How to debug the CrashLoopBackOff in Kubernetes when pod is not starting

Here is my learning of how I debugged the CrashLoopBackOff in kubernetes when the pod wasn’t starting.

I wanted to deploy the jenkins docker image in the cluster. As mentioned in the jenkins docker  repo I wanted to mount an external drive which is an AWS EBS volume.  Here is my deployment yaml.

After starting the deployment the pod never came up and this the output of  kubectl get pod

NAME                                      READY      STATUS                  RESTARTS  AGE
jenkins-3317895845-x84u3  0/1       CrashLoopBackOff      10                 27m

The next step was to issue the kubectl describe pod jenkins-3317895845-x84u3

So from the logs I could make out the container is being pulled correctly but it is failing on StartContainer.  Now based on this information the next step was to get the docker logs. But the docker logs aren’t accessible from my box because it is managed by kubernetes. The only way to get the docker logs was to actually ssh into the box.

But which box should I ssh? The describe output has the node information which is Node: ip-172-20-0-29.us-west-2.compute.internal/172.20.0.29 . This is the private ip of the box in aws but with that information you should be able to figure out the public ip to ssh.

Now I know I have to ssh but where is the key for this server. If you have used the kube-up.sh then the keys would be stored  in this location ~/.ssh/kube_aws_rsa. ssh -i ~/.ssh/kube_aws_rsa admin@public-ip-oftheabovenode.

After sshing into the box I issued the command sudo docker ps -a | grep naveen because the container could have been stopped and looked for naveen because that was my container name. This gave me container id which was stopped with exit status as 1.

And this was the output of docker logs command

admin@ip-172-20-0-29:~$ sudo docker logs c98a338268a1
touch: cannot touch ‘/var/jenkins_home/copy_reference_file.log’: Permission denied
Can not write to /var/jenkins_home/copy_reference_file.log. Wrong volume permissions?

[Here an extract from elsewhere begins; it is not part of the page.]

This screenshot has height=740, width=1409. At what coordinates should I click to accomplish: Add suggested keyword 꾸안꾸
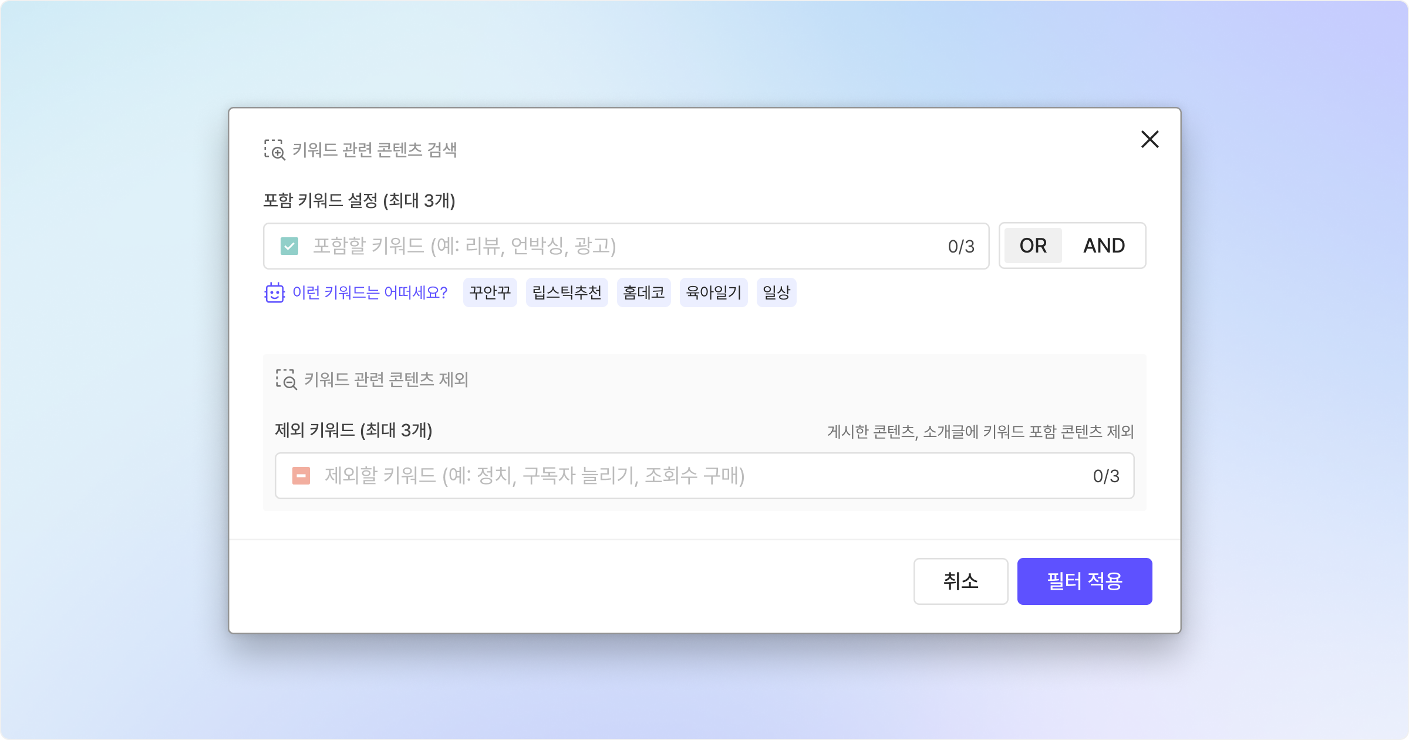(x=490, y=292)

which identified the /var/jenkins_home  which was mounted with aws ebs voulme  didn’t have permission to write by the jenkins user https://github.com/kubernetes/kubernetes/issues/2630.

And after doing all of this I realized I could have done kubectl logs jenkins-3317895845-x84u3 which would have given the same output without having to ssh into the box. But knowing this handy because when things go wrong we really need to debug the root cause.